### What the exercise asks
Everything from the line containing "[Open menu] (107, 30)" through the last line of the records below should be printed exactly, please, and nothing else.

### Exercise input
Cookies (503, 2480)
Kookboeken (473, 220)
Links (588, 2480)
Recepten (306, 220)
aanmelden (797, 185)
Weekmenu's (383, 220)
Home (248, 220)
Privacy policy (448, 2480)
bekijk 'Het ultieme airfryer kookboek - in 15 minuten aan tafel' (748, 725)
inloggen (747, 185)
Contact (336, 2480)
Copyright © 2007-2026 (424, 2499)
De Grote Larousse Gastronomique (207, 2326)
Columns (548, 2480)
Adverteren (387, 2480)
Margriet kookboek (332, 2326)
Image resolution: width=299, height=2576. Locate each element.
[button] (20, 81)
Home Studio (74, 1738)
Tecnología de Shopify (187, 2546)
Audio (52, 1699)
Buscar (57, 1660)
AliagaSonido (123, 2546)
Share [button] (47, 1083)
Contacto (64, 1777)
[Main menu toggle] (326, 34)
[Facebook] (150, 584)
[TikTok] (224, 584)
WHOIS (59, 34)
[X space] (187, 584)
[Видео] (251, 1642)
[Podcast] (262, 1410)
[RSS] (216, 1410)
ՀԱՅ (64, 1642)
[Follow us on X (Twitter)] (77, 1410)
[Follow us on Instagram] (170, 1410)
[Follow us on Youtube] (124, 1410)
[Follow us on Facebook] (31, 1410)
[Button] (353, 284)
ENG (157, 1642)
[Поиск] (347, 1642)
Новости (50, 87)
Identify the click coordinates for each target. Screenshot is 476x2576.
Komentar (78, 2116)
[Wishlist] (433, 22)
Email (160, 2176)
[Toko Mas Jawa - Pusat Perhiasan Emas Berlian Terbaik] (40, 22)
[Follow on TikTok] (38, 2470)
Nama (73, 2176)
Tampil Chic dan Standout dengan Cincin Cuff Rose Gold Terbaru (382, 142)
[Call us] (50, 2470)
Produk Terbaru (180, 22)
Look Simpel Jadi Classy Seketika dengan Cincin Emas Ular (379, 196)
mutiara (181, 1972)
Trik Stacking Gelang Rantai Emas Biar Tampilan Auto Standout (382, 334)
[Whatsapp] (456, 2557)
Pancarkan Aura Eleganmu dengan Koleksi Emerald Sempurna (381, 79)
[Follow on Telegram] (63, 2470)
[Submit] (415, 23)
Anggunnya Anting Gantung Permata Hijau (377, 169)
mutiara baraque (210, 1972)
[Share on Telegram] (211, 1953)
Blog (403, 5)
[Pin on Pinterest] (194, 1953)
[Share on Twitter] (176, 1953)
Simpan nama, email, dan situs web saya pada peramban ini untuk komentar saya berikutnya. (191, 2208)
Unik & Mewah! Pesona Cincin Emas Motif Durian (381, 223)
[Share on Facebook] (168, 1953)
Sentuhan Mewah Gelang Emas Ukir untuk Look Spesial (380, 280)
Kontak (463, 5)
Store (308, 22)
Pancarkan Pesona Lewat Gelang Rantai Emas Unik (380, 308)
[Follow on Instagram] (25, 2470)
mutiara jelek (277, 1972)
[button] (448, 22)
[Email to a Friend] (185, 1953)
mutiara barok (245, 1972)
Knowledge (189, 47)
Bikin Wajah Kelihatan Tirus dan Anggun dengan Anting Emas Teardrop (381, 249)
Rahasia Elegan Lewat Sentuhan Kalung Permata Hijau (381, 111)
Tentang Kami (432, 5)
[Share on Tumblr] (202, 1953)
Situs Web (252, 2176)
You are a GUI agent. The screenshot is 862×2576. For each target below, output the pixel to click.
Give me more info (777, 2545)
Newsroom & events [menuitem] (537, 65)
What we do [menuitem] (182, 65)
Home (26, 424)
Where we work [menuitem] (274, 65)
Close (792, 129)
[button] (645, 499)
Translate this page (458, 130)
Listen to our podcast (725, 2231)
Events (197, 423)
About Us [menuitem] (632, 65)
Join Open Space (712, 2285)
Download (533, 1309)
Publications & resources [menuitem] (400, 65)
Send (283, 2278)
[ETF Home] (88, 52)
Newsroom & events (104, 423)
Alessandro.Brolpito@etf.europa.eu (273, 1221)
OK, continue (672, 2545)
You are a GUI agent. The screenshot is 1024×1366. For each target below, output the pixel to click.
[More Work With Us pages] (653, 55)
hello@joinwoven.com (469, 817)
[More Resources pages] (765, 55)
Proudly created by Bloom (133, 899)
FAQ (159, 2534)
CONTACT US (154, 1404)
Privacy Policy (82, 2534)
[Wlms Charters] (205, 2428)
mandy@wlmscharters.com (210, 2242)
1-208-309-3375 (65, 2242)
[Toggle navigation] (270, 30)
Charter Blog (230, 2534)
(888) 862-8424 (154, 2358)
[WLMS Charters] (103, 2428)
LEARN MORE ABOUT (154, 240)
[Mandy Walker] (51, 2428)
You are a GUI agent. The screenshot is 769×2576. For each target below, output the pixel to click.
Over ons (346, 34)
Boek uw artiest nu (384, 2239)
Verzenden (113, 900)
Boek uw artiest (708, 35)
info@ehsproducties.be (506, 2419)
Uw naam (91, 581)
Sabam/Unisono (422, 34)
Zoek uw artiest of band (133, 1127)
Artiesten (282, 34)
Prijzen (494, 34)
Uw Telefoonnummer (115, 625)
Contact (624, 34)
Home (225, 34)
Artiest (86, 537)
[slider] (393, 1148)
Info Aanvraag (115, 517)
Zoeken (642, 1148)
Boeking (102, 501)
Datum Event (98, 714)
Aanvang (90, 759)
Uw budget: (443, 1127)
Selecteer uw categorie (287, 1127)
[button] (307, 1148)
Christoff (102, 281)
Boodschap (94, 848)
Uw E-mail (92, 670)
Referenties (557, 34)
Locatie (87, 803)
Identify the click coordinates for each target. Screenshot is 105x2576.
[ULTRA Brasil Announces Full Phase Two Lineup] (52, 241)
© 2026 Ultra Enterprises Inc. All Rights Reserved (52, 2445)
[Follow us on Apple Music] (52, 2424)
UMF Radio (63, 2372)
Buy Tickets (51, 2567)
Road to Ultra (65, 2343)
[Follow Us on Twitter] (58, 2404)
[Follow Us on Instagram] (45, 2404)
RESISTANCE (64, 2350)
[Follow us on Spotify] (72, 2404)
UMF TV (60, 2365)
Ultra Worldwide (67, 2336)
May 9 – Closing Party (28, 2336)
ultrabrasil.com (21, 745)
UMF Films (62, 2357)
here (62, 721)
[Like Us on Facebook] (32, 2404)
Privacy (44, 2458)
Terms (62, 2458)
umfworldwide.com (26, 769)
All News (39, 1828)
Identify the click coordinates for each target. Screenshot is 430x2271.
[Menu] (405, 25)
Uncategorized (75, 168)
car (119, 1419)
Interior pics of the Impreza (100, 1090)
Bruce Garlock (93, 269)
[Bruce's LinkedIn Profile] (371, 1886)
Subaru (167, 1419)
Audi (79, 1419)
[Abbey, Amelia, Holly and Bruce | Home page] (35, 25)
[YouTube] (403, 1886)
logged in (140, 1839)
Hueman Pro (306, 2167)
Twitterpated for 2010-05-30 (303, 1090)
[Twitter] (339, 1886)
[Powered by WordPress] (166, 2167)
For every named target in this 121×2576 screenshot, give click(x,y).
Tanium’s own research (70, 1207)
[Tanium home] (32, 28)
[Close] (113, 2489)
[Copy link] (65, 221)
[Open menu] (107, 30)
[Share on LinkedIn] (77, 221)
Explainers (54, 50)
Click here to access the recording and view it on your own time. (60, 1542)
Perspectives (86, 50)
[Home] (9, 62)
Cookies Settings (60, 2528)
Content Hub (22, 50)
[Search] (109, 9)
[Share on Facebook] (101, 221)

### Answer area
[Open menu] (107, 30)
[Share on LinkedIn] (77, 221)
Explainers (54, 50)
Click here to access the recording and view it on your own time. (60, 1542)
Perspectives (86, 50)
[Home] (9, 62)
Cookies Settings (60, 2528)
Content Hub (22, 50)
[Search] (109, 9)
[Share on Facebook] (101, 221)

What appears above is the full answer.